Speer presided at the annual Business session held Tuesday afternoon. Because NAAS members who found selected speeches that were printed on the annual reports of three prior conferences to be useful in their work, those in attendance at the Business meeting voted to publish in greater detail the proceedings of the Boston meetings. Money derived from college member­ship fees was to be used for that purpose. Also, some people suggested that a monthly or quarterly bulletin be published. President Speer said that he thought NAAS ought to consider the possibility of forming an organiza­tion that would include all those people from a number of functions which involve college personnel work, rather than the appointment officers only.

Since the “personnel idea” was becoming more prevalent in colleges and universities at that time, the NAAS group, he thought, was in a good position to help pioneer in a growing movement. Speer commented that several organizations who were interested in personnel work tended to overlap too much in their organizational planning. The formation of a large association with a wide variety of work responsibilities and interests dis­tributed among the members, he said, would help bring the organizations together by means of general group sessions and specialized sectional meetings. Speer commented that NAAS plans of this kind would make a significant contribution to professional organization at the college level. He said that the NAAS Program Com­mittee purposely arranged the Boston meetings as a joint program so that it would not be possible to know which organization was sponsoring any particular meeting.

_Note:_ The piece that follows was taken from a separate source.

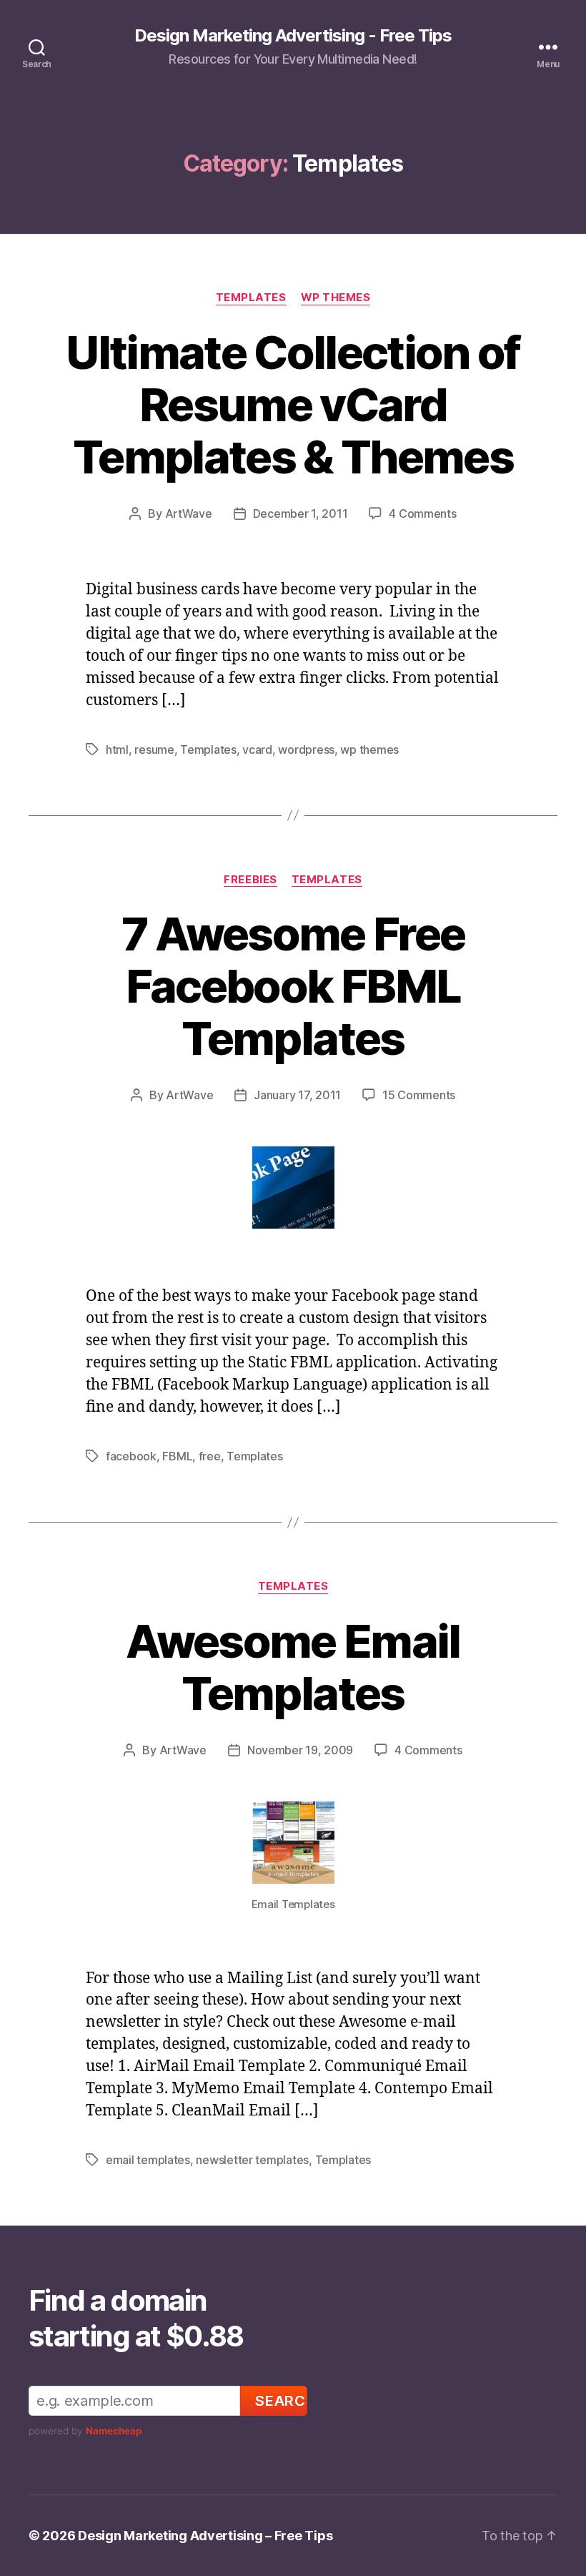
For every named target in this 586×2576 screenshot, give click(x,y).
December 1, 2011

Also, at the annual Business session, NAAS discus­sion disclosed the need for a more comprehensive name. In order to survive, they said, membership had to be increased. After much discussion, those in attendance decided that NAAS officers or a committee appointed by President Speer should consider affiliation or amalga­mation with other college personnel organizations. A representative from Florida State College for Women said that regardless of the decision to expand NAAS, a change of name was desirable and he suggested the following for consideration: National Association of Placement Bureaus, National Association of Appoint­ment Bureaus, National Association of Placement Offi­cers, or National Association of Personnel Officers. The suggestions were referred to the NAAS Committee on Expansion with instructions to report at the next an­nual business meeting.

Several months after he left the presidency of NAAS, Speer began his professional career of 31 years at New York University (NYU) as Assistant Professor of Educa­tion (1928-29), Associate Professor (1929-30), and Professor (1930-59). Also in 1930 he was appointed to chair the Department of Elementary Education. He joined the Division of Advanced Study in 1952. When it was disbanded five years later, he became a member of the NYU Department of Administration and Supervi­sion.

Known as an expert in elementary school admini­stration and co-author of six books, Robert K. Speer died two days before his 61st birthday. He was survived by his widow, Alice, a son, a daughter, a stepson, a sister, and two brothers.